In the beginning of 2018, we predicted the key developments in banking for the next 12 months. Halfway through the year, let us see how one of those predictions – about Blockchain – has played out so far.
We maintained that Blockchain would be one of the most influential technologies in financial services, and that 2018 would see the beginning of commercial adoption. Based on a research study commissioned with LTP, we predicted that the top use cases would feature cross border payments, digital identity management, clearing & settlement, letter of credit processes and loan syndication.
Industry announcements in the first 6 months confirm that we called it correctly. Here is a sample: Credit Suisse Group and ING Group said they completed a securities transaction worth about US$ 30 million using a software application built on R3’s Corda distributed ledger platform. ING was also involved in another Blockchain transaction where, along with HSBC, it completed a first of its kind commodities trade on behalf of food and agriculture giant, Cargill. Santander has introduced a Blockchain-based same day international money transfer service. Mitsubishi UFJ Financial Group is jointly developing a Blockchain network for payments with Akamai that is capable of 1 million transactions per second, with latency of less than 2 seconds.

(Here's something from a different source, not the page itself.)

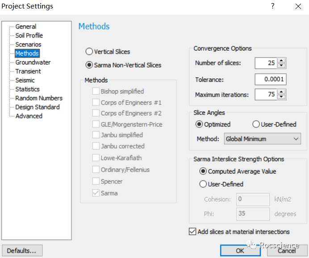Open Design Standard settings page

point(37,107)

Next, we predicted that regulators would not only open up to Blockchain, but even support it actively. And there is no better way to do that than by adopting the technology within their organizations. Today, various government agencies are exploring using Blockchain to build KYC registries. In India, the Government of Karnataka conducted a hackathon for developing Blockchain-based prototypes for various applications. A 2017 study by the Cambridge Centre for Alternative Finance said that 20 percent of Central Banks planned to use Blockchain by 2019; the top two uses were supporting digital currencies issued by them and payments.

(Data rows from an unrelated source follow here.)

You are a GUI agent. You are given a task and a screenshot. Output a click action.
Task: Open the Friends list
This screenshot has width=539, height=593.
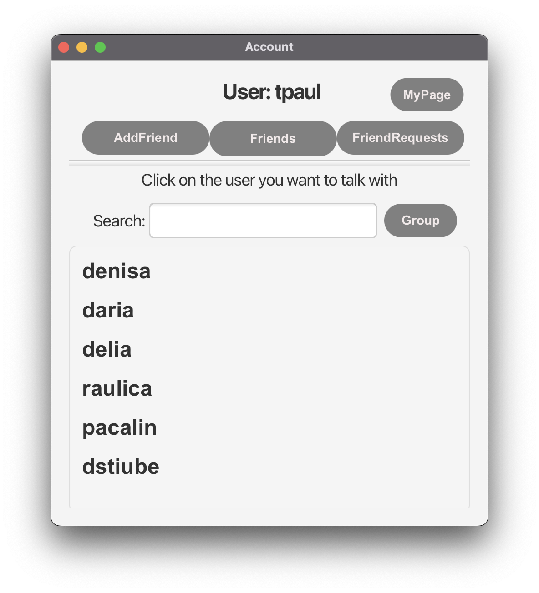tap(272, 138)
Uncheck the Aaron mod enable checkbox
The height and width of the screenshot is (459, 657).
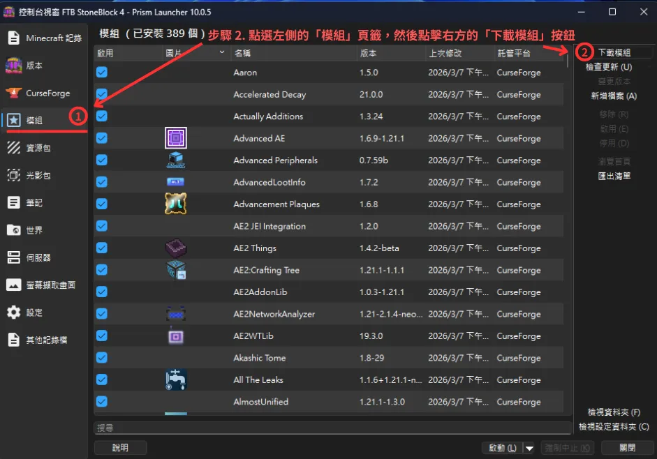pyautogui.click(x=101, y=72)
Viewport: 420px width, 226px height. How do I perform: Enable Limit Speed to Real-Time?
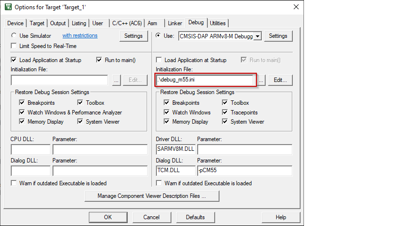pyautogui.click(x=14, y=46)
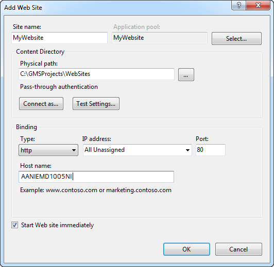The image size is (274, 267).
Task: Click Select... to choose application pool
Action: [x=236, y=38]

Our third prediction was that the success of pilot projects would drive the emergence of new Blockchain ecosystems, even as the established ones started to mature. A great example comes from Infosys itself, where after successfully helping ICICI Bank and Emirates NBD build a Blockchain corridor for international remittances, we used the experience to form India Trade Connect, a network to carry domestic trade finance transactions, along with a consortium of 11 leading banks. This initiative is powered by our productized blockchain solution Finacle Trade Connect. The solution today supports a full breadth of Trade and Supply chain finance products including Letters of Credit, Open Account, Collection Bills, Invoice and Purchase order financing.
So, what do these trends portend for the industry?
Since Blockchain succeeds only when adopted in numbers, banks will have to build a community of users from different functions – business, technology, security etc. – within their organizations as well as work harmoniously with their external ecosystems. Actually, this applies to all Blockchain users, regulators included. Also, there should be focus on putting governance structures in place.
There is an opportunity to elevate existing Blockchain networks with artificial intelligence and machine learning and leverage these technologies to digitize physical documentation, automate processes, improve compliance and security, and inform sophisticated decision making.
These will further the mainstreaming of Blockchain in banking in 2019.
The benefits of the solution for our bank customers include enhanced operational efficiencies by improving cycle times – as much as about 75% for a letter of credit; cost reduction by reducing document courier fees and per transaction cost associated with intermediary managing systems; risk mitigation through blockchain based systems to prevent duplicate financing and for real-time tracking of trade instruments; and new business opportunities with trusted access to documents required to underwrite credit. Infosys is now extending the learnings from India trade connect to form multiple geo specific networks and is working with 4 consortiums globally.